Sì, viaggiare

Insomma stavo con questa ragazza di Belluno che chiameremo Marta – alcuni nomi potrebbero essere cambiati, si legge nelle riviste – e lei era parecchio strana. Per esempio non facevamo sesso – non propriamente, i contenuti hard li trovate a pagamento nel libro, ovvio – nonostante fossimo entrambi non più dei bambini. Era anche un periodo che non è che i soldi mi uscissero dalle orecchie. Mi ero trasferito a Belluno ma vivevo solo. Lei viveva con la madre e comunque i testimoni di Geova non convivono.

Il nostro rapporto era piuttosto in crisi, a dirla tutta.
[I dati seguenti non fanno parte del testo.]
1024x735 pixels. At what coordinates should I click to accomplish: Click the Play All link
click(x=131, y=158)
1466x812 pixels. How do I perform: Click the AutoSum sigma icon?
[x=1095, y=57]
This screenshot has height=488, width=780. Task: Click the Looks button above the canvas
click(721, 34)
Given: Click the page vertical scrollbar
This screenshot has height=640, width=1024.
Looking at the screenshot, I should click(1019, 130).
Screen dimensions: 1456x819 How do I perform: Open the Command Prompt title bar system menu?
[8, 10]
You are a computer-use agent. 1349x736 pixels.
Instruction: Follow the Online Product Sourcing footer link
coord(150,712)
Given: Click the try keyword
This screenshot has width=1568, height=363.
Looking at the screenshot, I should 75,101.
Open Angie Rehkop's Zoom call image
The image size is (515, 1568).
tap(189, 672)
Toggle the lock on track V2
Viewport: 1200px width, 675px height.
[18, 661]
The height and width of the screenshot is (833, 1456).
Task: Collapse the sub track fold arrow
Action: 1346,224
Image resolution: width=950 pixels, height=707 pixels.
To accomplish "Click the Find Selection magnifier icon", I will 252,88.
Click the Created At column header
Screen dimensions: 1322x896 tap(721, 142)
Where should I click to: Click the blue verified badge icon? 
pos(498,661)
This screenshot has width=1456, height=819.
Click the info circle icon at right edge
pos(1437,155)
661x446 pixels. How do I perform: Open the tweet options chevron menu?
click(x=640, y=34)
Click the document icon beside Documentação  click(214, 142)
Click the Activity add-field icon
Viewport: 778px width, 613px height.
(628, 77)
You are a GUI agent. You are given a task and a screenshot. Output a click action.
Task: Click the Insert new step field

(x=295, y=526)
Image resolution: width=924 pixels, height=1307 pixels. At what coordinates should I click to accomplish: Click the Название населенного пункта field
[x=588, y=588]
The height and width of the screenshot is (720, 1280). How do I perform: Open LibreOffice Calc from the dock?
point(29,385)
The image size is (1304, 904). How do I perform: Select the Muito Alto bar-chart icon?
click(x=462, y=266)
Tipo dal secondo giorno. Relazione molto difficile. Così pensai che ci avrebbe fatto bene un viaggetto e le proposi di andare a vedere le colline emiliane – se vi capita, per inciso, non sono affatto male. Io avevo una macchina cabrio – una punto eh, niente di che – e a lei dava fastidio il vento, per dire, ma questo non c’entra con la religione.

Quello che ha a che fare con la religione è che non potevamo fare questo viaggio da soli. Due fidanzati, anche se non più adolescenti, devono sempre avere un accompagnamento. Quindi andammo a fare il viaggio di nascosto da tutti. Beh, non dalla madre di lei. La signora – sorella spirituale – era sempre fra i coglioni soprattutto quando parlavamo. Era morbosamente interessata alle cose della figlia. Ovviamente dormimmo insieme in quei due o tre giorni, però lei, prenotando il viaggio, aveva prenotato due camere separate per ogni sera. Viaggiavamo di nascosto, ma la sua coscienza la costringeva a avere una camera tutta per sé.

Posted by Emidio Picariello on March 2nd, 2011 | Filed in libro, storia | 1 Comment »


One Response to “Sì, viaggiare”

  1. Zaffy Says:

    Il brutto di tutto questo è avere problemi con la propria coscienza…. A freddo ragioni….nn c’è nulla di male nello stare insieme, nel farsi un viaggetto di anke 2 giorni soli….dormire insieme, nello stesso letto. Vinco contro i miei stessi pensieri. Xò resta sempre quel turbamento interiore…ke nn sopporto…e ke purtroppo lui nn potrà mai capire.